The 2014 campaign has been neither a roaring success nor an unmitigated disaster but some merchants are now questioning their approach to future campaigns with one major merchant announcing a review.

Almost 10,000 words on the 2014 campaign boiled down to the bare essentials.

The 2011 campaign was famously “messy, bloody and very difficult”, the 2012 was an “uphill struggle” and last year was a “disaster”.

With recent precedent setting the bar so low, success (however relative) was practically guaranteed and the wines were good too.

“I really love the wines,” declared Bordeaux Index’s Gary Boom, who added they, “reminded me of the ‘85s.”

Despite the hope that good wines and a good exchange rate would bring buyers – and perhaps even the Americans – back into the market for Bordeaux futures, there were also fears a great opportunity to reengage with consumers and do a lot of business would go begging.

As can be seen from the lead image, “price” was, once again, foremost in everyone’s minds before, during and now after the campaign. Max Lalondrelle of Berry Bros & Rudd warned in early April the campaign would flop if prices rose and the merchants penned an open letter to the Bordelais calling for prices to sink back to 2008 levels although it is unlikely any seriously thought this would happen.

Speaking to buyers and directors from Corney & Barrow, BBR, Fine & Rare, Farr Vintners, Bordeaux Index and Liv-ex, the overall impression with regards the progress of the campaign was mixed – optimism if not exactly crushed then certainly brought a little low.

According to Fine & Rare’s Joss Fowler, “over the course of the campaign we have seen glimpses of what it’s like in a big one. A price comes out, you weigh it up against quality, you get excited, you go out and sell it.”
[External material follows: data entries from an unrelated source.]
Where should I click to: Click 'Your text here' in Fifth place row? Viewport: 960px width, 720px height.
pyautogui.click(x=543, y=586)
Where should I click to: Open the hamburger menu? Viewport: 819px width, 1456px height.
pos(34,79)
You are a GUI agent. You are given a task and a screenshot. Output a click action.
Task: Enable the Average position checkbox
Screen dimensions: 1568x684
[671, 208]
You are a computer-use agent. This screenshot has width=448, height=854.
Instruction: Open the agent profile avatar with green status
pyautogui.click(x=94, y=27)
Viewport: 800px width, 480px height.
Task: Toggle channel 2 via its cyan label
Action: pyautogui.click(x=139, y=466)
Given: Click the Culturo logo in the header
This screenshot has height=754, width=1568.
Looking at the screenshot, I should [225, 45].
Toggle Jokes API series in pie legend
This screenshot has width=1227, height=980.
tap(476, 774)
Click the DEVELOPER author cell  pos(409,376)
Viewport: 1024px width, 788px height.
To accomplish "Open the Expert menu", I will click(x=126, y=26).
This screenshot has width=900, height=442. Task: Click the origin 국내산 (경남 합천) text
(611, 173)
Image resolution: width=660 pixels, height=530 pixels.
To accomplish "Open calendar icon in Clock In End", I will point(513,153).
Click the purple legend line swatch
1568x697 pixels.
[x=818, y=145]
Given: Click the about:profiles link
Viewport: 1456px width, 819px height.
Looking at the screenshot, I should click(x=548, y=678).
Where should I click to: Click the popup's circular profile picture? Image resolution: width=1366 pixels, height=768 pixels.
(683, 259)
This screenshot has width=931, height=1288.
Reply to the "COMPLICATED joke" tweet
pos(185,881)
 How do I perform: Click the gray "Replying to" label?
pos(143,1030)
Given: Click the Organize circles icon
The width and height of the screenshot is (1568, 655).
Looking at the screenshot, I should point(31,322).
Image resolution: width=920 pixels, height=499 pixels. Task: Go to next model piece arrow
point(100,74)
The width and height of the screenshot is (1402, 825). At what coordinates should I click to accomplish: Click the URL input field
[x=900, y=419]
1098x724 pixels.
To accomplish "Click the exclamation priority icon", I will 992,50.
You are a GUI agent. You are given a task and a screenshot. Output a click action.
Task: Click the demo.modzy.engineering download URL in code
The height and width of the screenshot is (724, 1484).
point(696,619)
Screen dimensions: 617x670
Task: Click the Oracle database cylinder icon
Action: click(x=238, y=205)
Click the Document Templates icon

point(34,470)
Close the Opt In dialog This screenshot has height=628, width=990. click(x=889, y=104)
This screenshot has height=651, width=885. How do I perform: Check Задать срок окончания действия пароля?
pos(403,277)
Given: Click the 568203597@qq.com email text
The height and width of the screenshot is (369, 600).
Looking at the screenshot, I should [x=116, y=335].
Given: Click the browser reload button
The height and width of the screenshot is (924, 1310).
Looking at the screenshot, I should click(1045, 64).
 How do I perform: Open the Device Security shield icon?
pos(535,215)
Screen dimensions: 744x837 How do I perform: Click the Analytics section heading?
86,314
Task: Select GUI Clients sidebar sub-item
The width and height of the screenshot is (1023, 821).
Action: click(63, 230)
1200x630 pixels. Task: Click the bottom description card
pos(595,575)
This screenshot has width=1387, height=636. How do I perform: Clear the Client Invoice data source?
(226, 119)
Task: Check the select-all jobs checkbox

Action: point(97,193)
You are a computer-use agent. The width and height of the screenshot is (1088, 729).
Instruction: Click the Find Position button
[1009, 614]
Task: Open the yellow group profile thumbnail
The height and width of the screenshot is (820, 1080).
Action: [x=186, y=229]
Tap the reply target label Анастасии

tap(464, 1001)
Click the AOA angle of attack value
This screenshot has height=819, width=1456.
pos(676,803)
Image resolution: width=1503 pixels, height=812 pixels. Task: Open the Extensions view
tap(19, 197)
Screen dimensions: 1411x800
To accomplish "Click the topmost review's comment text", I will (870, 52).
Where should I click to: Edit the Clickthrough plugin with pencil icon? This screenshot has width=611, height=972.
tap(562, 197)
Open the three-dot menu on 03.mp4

Hargrove agreed somewhat and argued: “In some ways it’s positive, buyers this year are buying purely to drink.”

He also said that pace of releases had been good – the campaign began on 13 April with Doisy-Daene and finished (in effect) with Montrose on 2 June and despite sometimes feeling long-winded the 2010 campaign, it should be remembered, lasted four months.

With prices coming out after the scores from Neal Martin and with the overall lack of speculators he thought the campaign had “all been a bit more real.”

But, he added, it still, “could have been better. En primeur relies on momentum and excitement and while some wines have worked it still hasn’t had momentum and excitement to the degree it could’ve done.”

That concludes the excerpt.